No mission has ever brought back stuff from another planet, and no, the Moon doesn’t count…but Mars does.

NASA and Caltech scientists have figured out how they will finally get samples from Mars over here. Perseverance can only do so much — there will need to be a second and third phase of the mission. The rover will leave behind what it found to get picked up later by another spacecraft. Pickup will require two separate missions before a retrieving spacecraft will finally fly the samples back to Earth, and Martian soil will be under a microscope in a lab somewhere on this planet for the first time ever.

As David Bowie keeps asking in his iconic song (which will forever be associated with a certain blue suit), is there "Life on Mars?" The only way we can definitely find out if there is or (more realistically) isn't anything alive on the Red Planet is by searching the alien dust ourselves. While Perseverance can’t sample the entire planet, NASA chose to land it in Jezero Crater for a reason. This impact crater is thought to have filled up with water and possibly been a hot spot for microbes to breed billions of years ago. When Mars lost its atmosphere, liquid water on the surface, and possibly life, went with it.

■ LISTED RECORDS:

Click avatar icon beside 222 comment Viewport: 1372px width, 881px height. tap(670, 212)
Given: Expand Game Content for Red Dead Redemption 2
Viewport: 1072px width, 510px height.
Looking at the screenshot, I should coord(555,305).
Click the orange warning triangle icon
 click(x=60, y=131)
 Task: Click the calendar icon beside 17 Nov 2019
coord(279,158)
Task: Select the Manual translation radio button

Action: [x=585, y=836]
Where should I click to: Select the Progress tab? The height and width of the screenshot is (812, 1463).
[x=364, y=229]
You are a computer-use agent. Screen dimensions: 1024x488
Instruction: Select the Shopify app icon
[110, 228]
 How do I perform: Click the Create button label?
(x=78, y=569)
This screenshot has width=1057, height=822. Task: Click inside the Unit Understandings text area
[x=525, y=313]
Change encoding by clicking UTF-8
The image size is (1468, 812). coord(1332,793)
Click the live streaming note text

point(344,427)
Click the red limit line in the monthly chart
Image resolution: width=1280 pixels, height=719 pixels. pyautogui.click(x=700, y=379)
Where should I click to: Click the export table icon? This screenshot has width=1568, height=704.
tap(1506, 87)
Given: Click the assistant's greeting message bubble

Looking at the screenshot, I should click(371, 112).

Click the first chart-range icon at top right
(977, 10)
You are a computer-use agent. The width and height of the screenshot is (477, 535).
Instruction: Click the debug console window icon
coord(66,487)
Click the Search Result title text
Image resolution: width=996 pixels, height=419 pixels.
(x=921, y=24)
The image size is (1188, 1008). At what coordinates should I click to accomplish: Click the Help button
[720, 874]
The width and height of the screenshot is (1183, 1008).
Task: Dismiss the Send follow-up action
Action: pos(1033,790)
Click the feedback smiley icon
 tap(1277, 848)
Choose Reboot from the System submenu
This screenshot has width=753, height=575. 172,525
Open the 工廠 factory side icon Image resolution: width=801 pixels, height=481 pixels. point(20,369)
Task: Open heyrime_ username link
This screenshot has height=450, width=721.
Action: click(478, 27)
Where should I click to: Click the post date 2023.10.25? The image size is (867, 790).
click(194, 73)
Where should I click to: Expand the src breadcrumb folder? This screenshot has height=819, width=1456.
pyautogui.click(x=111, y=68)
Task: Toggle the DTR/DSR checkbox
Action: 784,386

■ TASK 1: Reproduce the stretch from "No mission has" through "first time ever." in the passage on returning samples from Mars.
■ TASK 2: Carry the passage about the Mars sample-return mission forward, writing what comes after its final sentence.

■ TASK ANSWER 1:
No mission has ever brought back stuff from another planet, and no, the Moon doesn’t count…but Mars does.

NASA and Caltech scientists have figured out how they will finally get samples from Mars over here. Perseverance can only do so much — there will need to be a second and third phase of the mission. The rover will leave behind what it found to get picked up later by another spacecraft. Pickup will require two separate missions before a retrieving spacecraft will finally fly the samples back to Earth, and Martian soil will be under a microscope in a lab somewhere on this planet for the first time ever.

■ TASK ANSWER 2:
Another thing that samples from Mars can help us figure out is how it really lost its atmosphere to begin with. Stars can decimate the stuff of atmospheres, and Mars is radiation-bombed now, but what was the reason this planet became so vulnerable to solar winds and radiation in the first place? Fragments of that lost atmosphere thought to have been captured by its moon Phobos can also give an idea of what happened.

Perseverance is expected to land in Jezero crater on Feb. 18. It will touch down along with the Ingenuity helicopter drone that will be the first drone to fly around on another planet. As it crawls around scouring for areas most likely to have once hosted life, scientists will decide which of them appear to be most promising. The rover will then drill for cores of regolith in those areas, seal them, and purposely set them down in what is called a cache. It’s kind of like a “save for later” option for a mission.

Perseverance drilling

But why leave a cache of samples out there when Perseverance has science instruments? The instruments that would be needed to find signs of life were too bulky to ride along with it.

The next two phases of the mission are still pending approval by NASA. If approved, sometime between 2026 and 2028, a Sample Retrieval Lander, planned to be a collaboration between NASA and ESA, will carry a rover and rocket down to Jezero Crater. The rover will go get the cores while the rocket, tentatively called the Mars Ascent Vehicle, waits until the rover returns to load it with a container of samples. This rocket will not return to Earth. Instead, it will launch and send that priceless container floating into an orbit around Mars.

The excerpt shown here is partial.